Hurricane

DOT may give N.C. 12 a lift

Prodded by the urgent need for long-term repairs to a storm-ravaged Outer Banks highway - and constrained by the limits enforced by federal environmental regulators - the state Department of Transportation is moving toward a solution expected to include elevating more than four miles of N.C. 12 onto bridges, at a cost of several hundred million dollars.

The seven villages of Hatteras Island were cut off from the mainland Aug. 29, when Hurricane Irene blew out a section of N.C. 12 near Rodanthe and blew open a new inlet in the middle of the Pea Island National Wildlife Refuge. Traffic was restored seven weeks later after DOT filled gaps with dirt and erected a 660-foot-long temporary steel bridge across what locals call the New Inlet.

DOT engineers will meet today with officials from 13 regulatory agencies to winnow their options for repairs intended to stabilize these fragile sections of N.C. 12 for at least 50 years.

Island residents, environmentalists and local officials are divided over the choices aired at recent public meetings in Dare County:

Elevate N.C. 12 on concrete bridges that would lift the pavement more than 25 feet above the present highway, in the same location.
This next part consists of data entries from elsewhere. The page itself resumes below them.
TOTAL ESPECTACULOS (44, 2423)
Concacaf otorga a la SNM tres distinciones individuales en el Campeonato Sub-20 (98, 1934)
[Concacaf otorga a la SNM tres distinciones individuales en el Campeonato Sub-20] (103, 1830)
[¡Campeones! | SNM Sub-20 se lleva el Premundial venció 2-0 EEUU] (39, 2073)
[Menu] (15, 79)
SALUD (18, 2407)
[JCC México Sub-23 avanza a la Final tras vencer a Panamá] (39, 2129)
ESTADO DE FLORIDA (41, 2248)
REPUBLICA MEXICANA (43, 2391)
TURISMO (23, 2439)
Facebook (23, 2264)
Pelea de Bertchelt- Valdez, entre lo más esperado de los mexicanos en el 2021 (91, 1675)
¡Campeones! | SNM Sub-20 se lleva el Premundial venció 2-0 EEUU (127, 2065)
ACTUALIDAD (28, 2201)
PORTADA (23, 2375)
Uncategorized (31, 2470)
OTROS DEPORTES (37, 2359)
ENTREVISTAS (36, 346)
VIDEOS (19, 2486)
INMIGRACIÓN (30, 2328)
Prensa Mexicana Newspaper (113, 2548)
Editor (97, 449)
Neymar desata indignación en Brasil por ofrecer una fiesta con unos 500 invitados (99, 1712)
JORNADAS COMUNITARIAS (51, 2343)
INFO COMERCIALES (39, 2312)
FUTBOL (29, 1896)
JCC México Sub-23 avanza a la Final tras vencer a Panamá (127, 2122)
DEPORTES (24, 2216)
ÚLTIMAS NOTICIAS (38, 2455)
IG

One bridge in Pea Island Refuge would be about two miles long. A bridge at the southern end of the refuge and northern Rodanthe would be as long as 2.3 miles, possibly bolstered with beach renourishment.

Move N.C. 12 west, away from the encroaching Atlantic, on a new roadway or bridge in the refuge and a long bridge curving far into Pamlico Sound at Rodanthe. Some environmental engineers favor this approach.

Keep N.C. 12 as it is, and protect it with sand - heavy beach renourishment and 20-foot dunes along several miles of the shore.

Some of these alternatives might be eliminated after today's meeting. The U.S. Fish & Wildlife Service, which operates the Pea Island refuge, has refused in the past to allow construction outside DOT's 100-foot-wide easement for N.C. 12. Unless wildlife refuge officials soften their stance, DOT would have no hope of winning permits for beach and dune renourishment, or for relocating the highway.

"If there's options that the refuge is not willing to listen to, we're going to have to at this point throw them out," Beth Smyre, a DOT engineer overseeing the plans, said Wednesday. Fish & Wildlife officials could not be reached for comment.

That would leave just one of the alternatives floated so far: a pair of long bridges on N.C. 12. Early estimates put the combined construction cost at $211 million to $387 million.

Bridge at Pea Island

DOT officials have told Dare commissioners they expect to choose the N.C. 12 bridge option at Pea Island, and to award a contract for the work by August 2012.

The choices at Rodanthe are more difficult, especially since the bridge proposal could damage a dozen homes and businesses. But DOT wants to award a Rodanthe contract by December 2012, to finish the work by 2015.

"Overall, whichever one we can get permitted and constructed the fastest is the one we want because of the nature of the repairs we've done so far," Smyre said.

"For both sites, we want to get a long-term solution in place as quickly as possible."

Because the Outer Banks are migrating toward the mainland, scientists expect the shoreline to move west of N.C. 12 in the next 50 years. A road elevated on a dry-land bridge in 2015 will be in the Atlantic Ocean by 2060 - especially at the north end of Rodanthe, where it is close to the surf now.

"The elevated bridge in that same alignment is probably doable," said state Sen. Stan White of Dare County. "But you would end up with a road in the wash of the ocean in a few years, and I'm not sure how excited everybody in Rodanthe is about that option."

Wes Hutchinson, who owns a home in the flood-prone Mirlo Beach neighborhood of Rodanthe, is lobbying for beach renourishment.

"It's putting the same sand there that's always been there," said Hutchinson, a University of Pennsylvania business professor.

Moving N.C. 12

DOT consulted a panel of coastal scientists in October, and some in the group favored moving N.C. 12 farther away from the ocean.

"The road needs to be relocated farther landward one way or another, either a bridge or a paved road," said Spencer Rogers, a coastal engineer with N.C. Sea Grant, a UNC system program that studies coastal issues.

DOT awarded a $215.8 million contract in July for a 2.8-mile bridge to replace the worn-out structure that carries N.C. 12 across Oregon Inlet, just north of Pea Island and Hatteras Island.

Road planners had expected to spend years figuring out what to do next with the 13 miles of N.C. 12 between the inlet and Rodanthe, but Hurricane Irene accelerated their schedule.

Allen Burrus of Hatteras, a Dare County commissioner, expects DOT to decide on new bridges that will lift N.C. 12 above the waves and storm surges of hurricanes. The island's tourist economy needs a reliable highway, he said.

"You know, this is the life we live here," Burrus said. "We need to be able to guarantee visitors they can get in and out. We can't get them here on ferries, that's for sure."